(Data entries)
—————

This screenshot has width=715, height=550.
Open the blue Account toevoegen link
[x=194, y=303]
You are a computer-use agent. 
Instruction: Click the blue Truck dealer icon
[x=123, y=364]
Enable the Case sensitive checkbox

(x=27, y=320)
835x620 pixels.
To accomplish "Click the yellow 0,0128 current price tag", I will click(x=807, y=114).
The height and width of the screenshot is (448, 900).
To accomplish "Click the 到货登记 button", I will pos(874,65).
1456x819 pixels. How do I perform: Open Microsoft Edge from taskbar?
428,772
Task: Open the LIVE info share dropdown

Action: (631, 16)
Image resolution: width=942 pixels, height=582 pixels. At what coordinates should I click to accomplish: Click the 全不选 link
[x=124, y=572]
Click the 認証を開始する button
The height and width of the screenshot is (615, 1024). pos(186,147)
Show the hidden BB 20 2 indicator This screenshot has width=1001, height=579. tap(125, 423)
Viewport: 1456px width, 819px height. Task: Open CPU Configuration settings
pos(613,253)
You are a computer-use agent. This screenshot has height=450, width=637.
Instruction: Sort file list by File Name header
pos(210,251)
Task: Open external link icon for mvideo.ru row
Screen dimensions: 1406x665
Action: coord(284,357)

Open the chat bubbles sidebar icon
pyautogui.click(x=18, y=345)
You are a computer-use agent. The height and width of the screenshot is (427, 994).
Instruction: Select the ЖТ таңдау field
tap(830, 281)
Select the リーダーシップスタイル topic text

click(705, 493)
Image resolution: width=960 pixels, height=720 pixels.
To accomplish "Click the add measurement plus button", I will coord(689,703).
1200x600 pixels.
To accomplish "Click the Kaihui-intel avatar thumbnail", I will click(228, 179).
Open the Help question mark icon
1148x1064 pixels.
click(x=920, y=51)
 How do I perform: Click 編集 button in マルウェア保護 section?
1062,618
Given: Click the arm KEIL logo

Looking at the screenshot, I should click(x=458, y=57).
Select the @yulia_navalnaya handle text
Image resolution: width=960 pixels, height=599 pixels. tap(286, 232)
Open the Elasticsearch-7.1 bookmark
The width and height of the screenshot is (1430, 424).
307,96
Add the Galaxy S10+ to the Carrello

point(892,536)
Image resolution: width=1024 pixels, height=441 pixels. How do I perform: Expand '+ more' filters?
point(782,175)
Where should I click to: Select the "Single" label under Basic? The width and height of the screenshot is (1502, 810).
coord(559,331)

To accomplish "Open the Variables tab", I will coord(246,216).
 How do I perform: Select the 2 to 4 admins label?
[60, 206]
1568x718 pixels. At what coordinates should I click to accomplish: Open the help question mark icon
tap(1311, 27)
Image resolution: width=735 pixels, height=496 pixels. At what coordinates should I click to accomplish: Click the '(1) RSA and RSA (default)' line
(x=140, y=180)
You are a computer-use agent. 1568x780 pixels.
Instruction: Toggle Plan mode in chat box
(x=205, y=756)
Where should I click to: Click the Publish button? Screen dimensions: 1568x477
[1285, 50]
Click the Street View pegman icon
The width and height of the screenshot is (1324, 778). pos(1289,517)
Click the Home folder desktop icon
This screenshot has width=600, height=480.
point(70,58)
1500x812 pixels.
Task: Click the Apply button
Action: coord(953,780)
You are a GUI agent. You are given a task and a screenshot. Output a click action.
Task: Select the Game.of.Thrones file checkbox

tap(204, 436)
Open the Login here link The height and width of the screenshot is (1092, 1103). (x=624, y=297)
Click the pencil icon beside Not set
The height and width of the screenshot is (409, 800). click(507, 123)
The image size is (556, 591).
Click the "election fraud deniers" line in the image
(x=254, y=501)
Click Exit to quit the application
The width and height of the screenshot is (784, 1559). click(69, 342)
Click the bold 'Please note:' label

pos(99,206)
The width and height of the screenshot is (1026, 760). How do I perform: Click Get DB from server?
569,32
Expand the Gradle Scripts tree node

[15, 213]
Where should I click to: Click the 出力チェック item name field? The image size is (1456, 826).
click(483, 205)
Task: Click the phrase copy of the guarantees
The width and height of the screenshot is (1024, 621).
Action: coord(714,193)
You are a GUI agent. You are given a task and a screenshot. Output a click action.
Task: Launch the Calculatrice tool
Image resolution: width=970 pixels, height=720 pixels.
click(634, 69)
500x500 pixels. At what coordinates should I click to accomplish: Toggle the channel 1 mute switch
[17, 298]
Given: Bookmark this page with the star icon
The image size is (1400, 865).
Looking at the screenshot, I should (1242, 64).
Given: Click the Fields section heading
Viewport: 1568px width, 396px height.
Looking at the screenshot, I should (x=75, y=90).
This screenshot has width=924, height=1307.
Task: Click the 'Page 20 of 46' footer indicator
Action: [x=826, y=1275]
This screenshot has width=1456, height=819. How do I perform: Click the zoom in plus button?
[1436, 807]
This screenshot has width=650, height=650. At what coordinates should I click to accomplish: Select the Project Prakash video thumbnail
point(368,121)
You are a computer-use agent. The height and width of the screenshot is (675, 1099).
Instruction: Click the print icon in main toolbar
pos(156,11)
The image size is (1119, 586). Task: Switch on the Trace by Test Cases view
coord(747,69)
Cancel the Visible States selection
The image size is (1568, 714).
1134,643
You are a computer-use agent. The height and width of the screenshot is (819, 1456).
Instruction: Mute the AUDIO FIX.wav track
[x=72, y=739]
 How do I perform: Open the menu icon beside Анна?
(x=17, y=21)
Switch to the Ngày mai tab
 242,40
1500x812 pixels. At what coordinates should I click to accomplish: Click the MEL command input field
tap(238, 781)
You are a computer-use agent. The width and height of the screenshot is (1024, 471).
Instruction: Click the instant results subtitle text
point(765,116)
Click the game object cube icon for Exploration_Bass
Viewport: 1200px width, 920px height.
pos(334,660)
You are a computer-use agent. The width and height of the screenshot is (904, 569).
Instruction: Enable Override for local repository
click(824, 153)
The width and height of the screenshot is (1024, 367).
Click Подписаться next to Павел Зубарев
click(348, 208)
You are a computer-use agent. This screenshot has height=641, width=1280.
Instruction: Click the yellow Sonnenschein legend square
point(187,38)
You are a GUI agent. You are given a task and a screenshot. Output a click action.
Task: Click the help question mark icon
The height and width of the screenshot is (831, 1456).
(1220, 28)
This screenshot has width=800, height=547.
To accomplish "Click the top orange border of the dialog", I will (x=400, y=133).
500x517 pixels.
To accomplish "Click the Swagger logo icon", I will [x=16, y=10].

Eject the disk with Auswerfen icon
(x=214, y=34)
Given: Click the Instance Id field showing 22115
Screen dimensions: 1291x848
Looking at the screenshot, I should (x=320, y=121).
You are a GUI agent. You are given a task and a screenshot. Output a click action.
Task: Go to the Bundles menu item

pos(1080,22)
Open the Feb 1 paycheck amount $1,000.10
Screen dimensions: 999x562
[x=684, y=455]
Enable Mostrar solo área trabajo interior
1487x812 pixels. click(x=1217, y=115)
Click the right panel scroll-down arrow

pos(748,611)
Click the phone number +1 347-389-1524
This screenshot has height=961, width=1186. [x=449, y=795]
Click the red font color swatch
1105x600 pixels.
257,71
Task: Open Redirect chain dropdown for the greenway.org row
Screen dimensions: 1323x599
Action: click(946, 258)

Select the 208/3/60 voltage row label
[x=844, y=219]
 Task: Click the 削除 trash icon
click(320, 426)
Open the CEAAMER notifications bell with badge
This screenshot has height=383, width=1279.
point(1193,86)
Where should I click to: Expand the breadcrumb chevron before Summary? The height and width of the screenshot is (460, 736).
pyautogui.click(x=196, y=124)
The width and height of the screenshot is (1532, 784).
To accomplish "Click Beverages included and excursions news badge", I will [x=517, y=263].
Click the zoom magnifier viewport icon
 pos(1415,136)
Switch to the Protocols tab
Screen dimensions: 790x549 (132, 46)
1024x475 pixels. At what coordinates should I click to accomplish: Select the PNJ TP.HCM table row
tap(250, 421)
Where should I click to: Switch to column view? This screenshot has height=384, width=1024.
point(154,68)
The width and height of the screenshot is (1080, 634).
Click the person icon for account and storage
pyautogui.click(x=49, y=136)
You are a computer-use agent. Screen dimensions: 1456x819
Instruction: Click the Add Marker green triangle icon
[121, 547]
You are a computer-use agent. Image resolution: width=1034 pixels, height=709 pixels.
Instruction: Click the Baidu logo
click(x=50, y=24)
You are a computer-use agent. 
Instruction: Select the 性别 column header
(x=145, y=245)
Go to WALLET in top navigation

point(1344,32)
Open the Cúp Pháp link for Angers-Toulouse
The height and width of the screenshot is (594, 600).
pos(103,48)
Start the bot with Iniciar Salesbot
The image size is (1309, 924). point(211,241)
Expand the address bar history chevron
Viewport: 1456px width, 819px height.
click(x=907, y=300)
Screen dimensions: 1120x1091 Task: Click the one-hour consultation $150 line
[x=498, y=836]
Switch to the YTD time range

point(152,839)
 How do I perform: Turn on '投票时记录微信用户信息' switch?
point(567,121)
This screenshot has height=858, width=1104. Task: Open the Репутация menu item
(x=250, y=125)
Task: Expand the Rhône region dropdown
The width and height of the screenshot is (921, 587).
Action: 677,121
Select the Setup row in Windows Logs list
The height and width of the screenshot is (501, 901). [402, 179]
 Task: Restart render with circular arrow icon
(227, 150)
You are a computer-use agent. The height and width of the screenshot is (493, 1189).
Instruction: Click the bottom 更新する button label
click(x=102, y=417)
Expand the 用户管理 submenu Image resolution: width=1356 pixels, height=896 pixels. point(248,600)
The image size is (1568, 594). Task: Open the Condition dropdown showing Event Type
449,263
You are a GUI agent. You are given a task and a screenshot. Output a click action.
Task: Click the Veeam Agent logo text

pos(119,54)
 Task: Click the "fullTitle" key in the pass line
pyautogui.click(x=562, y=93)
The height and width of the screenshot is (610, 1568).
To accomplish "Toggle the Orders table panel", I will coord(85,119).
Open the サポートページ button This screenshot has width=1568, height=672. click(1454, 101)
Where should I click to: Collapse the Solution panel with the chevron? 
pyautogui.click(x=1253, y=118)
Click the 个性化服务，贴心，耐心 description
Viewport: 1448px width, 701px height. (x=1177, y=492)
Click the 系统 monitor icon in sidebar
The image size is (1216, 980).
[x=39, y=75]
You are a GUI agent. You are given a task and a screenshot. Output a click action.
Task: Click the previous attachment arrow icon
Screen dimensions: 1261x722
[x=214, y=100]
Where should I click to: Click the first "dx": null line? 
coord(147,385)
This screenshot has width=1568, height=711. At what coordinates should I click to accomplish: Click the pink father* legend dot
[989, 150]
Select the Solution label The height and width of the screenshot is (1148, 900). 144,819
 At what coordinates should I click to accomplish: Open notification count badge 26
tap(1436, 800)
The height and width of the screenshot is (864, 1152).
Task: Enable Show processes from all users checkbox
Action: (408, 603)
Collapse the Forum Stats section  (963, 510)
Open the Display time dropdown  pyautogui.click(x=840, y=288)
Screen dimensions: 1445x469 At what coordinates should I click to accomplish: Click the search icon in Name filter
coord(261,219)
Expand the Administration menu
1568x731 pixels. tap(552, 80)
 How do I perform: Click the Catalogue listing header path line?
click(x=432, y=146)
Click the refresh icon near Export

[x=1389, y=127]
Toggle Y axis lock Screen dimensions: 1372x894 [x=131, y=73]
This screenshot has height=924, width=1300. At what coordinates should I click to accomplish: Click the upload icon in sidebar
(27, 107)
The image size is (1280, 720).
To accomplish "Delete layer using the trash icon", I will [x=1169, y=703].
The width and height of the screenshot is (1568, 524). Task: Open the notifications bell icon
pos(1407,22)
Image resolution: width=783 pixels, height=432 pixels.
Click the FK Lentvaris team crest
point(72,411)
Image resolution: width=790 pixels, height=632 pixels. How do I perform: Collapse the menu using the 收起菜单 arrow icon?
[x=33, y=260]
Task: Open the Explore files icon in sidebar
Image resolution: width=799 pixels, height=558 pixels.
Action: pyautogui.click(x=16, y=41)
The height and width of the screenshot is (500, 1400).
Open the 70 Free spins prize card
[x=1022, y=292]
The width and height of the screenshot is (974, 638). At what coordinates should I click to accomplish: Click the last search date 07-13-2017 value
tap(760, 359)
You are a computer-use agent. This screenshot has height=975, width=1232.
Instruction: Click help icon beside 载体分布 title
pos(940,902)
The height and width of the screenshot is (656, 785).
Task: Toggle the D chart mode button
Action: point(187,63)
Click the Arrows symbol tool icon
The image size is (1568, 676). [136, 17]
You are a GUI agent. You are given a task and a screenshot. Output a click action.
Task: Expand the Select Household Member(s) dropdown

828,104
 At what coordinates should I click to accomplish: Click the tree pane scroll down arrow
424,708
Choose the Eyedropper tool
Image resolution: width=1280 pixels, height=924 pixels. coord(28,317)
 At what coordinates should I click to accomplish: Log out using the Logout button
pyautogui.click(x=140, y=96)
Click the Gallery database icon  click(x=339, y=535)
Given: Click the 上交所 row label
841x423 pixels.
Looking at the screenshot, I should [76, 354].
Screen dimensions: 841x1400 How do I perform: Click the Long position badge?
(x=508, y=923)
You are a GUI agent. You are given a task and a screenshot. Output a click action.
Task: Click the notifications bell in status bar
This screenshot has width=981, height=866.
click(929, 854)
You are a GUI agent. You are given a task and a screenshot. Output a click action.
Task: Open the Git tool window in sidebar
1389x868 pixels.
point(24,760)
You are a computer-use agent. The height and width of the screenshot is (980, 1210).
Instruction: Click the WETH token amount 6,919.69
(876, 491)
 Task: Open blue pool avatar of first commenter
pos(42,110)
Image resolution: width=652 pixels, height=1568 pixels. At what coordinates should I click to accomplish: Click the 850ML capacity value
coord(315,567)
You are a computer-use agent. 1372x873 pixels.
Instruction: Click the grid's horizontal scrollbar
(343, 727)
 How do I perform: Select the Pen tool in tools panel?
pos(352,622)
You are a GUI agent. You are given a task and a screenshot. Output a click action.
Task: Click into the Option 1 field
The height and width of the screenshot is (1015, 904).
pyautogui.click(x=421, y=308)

—————

* What is asked: Copy out the lines of the listing between the line holding "How do I perform: Click 編集" and the line holding "(x=140, y=180)", inclusive, with nothing changed.

* Exercise result:
 How do I perform: Click 編集 button in マルウェア保護 section?
1062,618
Given: Click the arm KEIL logo

Looking at the screenshot, I should click(x=458, y=57).
Select the @yulia_navalnaya handle text
Image resolution: width=960 pixels, height=599 pixels. tap(286, 232)
Open the Elasticsearch-7.1 bookmark
The width and height of the screenshot is (1430, 424).
307,96
Add the Galaxy S10+ to the Carrello

point(892,536)
Image resolution: width=1024 pixels, height=441 pixels. How do I perform: Expand '+ more' filters?
point(782,175)
Where should I click to: Select the "Single" label under Basic? The width and height of the screenshot is (1502, 810).
coord(559,331)

To accomplish "Open the Variables tab", I will coord(246,216).
 How do I perform: Select the 2 to 4 admins label?
[60, 206]
1568x718 pixels. At what coordinates should I click to accomplish: Open the help question mark icon
tap(1311, 27)
Image resolution: width=735 pixels, height=496 pixels. At what coordinates should I click to accomplish: Click the '(1) RSA and RSA (default)' line
(x=140, y=180)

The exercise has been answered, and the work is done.